## DATA SECTION

....

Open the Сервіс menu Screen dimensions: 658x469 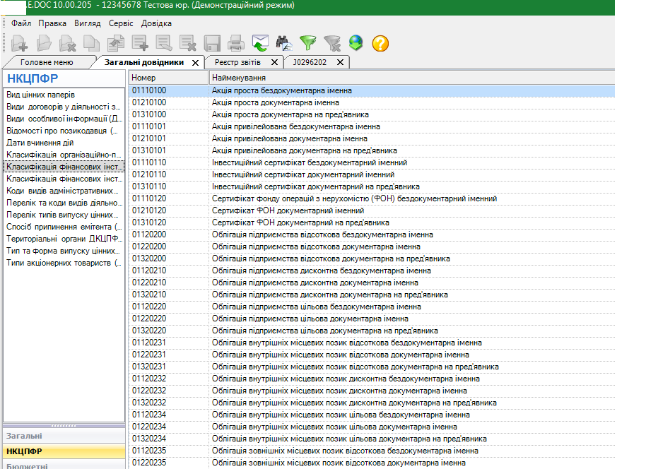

....

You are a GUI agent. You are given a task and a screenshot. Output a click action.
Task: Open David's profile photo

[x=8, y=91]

....

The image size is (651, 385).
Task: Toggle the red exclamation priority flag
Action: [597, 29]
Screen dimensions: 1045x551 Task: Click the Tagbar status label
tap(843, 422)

....

## EXERCISE DIRECTIONS
Convert everything in the listing above, from the line containing "You are a GUI" down through the line containing "[x=8, y=91]", into a JSON list of strings with one string per line and blank lines left out.

## RESPONSE
[
  "You are a GUI agent. You are given a task and a screenshot. Output a click action.",
  "Task: Open David's profile photo",
  "[x=8, y=91]"
]